═══ Textauszug

Unsere Überzeugungen und Wahrnehmungen bilden also ein eng verklammertes System gegenseitiger Bedingung und Verstärkung, so dass wir nicht nur, wie so oft, sagen können: Das glaube ich erst, wenn ich es sehe, sondern auch: Das sehe ich erst, wenn ich es glaube. Wir nehmen nur wahr, wovon wir glauben, dass es vorhanden ist, und wir nehmen es nur so wahr, wie es unserer Überzeugung nach ist. [17]
Yi Qi Gong, das »Stille Qi Gong«, bezieht sich auf jene Form von Qi Gong, die mit Imagination, Visualisation, Vorstellung, willentlicher Steuerung verbunden ist. Die Wahrnehmungsbereitschaft muss also mit der Überzeugung (einer relativen Überzeugung, die auf einem Vertrauensvorschuss beruht) verbunden sein, dass das unsichtbare Qi, die unsichtbaren Kanäle und die Möglichkeit, das Qi durch die Vorstellung innerhalb dieser Kanäle zu steuern, tatsächlich existieren. Dass diese Annahme nicht willkürlich ist, verbürgt die lange Tradition – die schriftlichen Hinterlassenschaften derer, die mit dieser Methode erfolgreich gearbeitet haben, die mündlichen Überlieferungen und die Aussage der in dieser Tradition ausgebildeten Lehrmeister.

══════
═══ Datenauszug

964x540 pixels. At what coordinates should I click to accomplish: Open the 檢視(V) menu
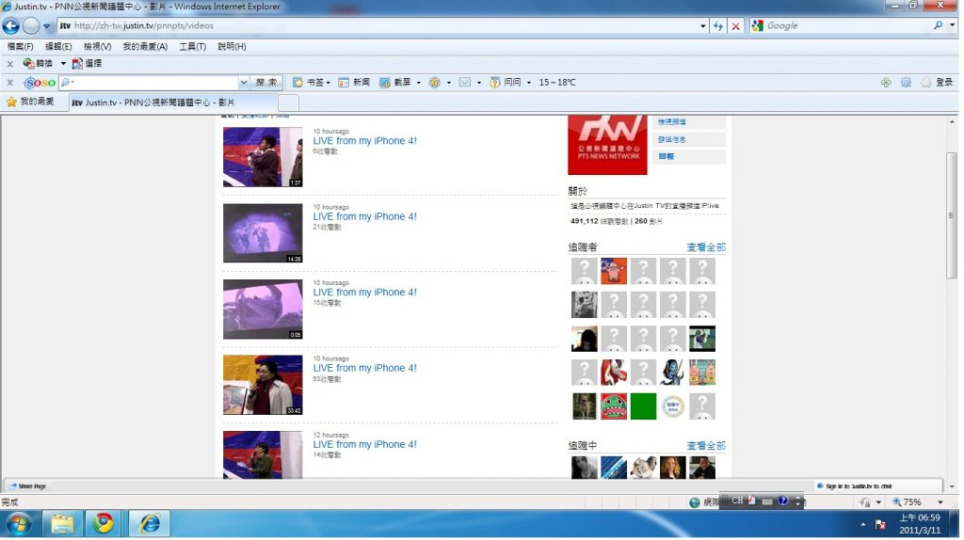click(97, 47)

══════

Wie heißt laut Textauszug die Form von Qi Gong, die auch »Stilles Qi Gong« genannt wird? Die Daten spielen dafür keine Rolle.

Yi Qi Gong.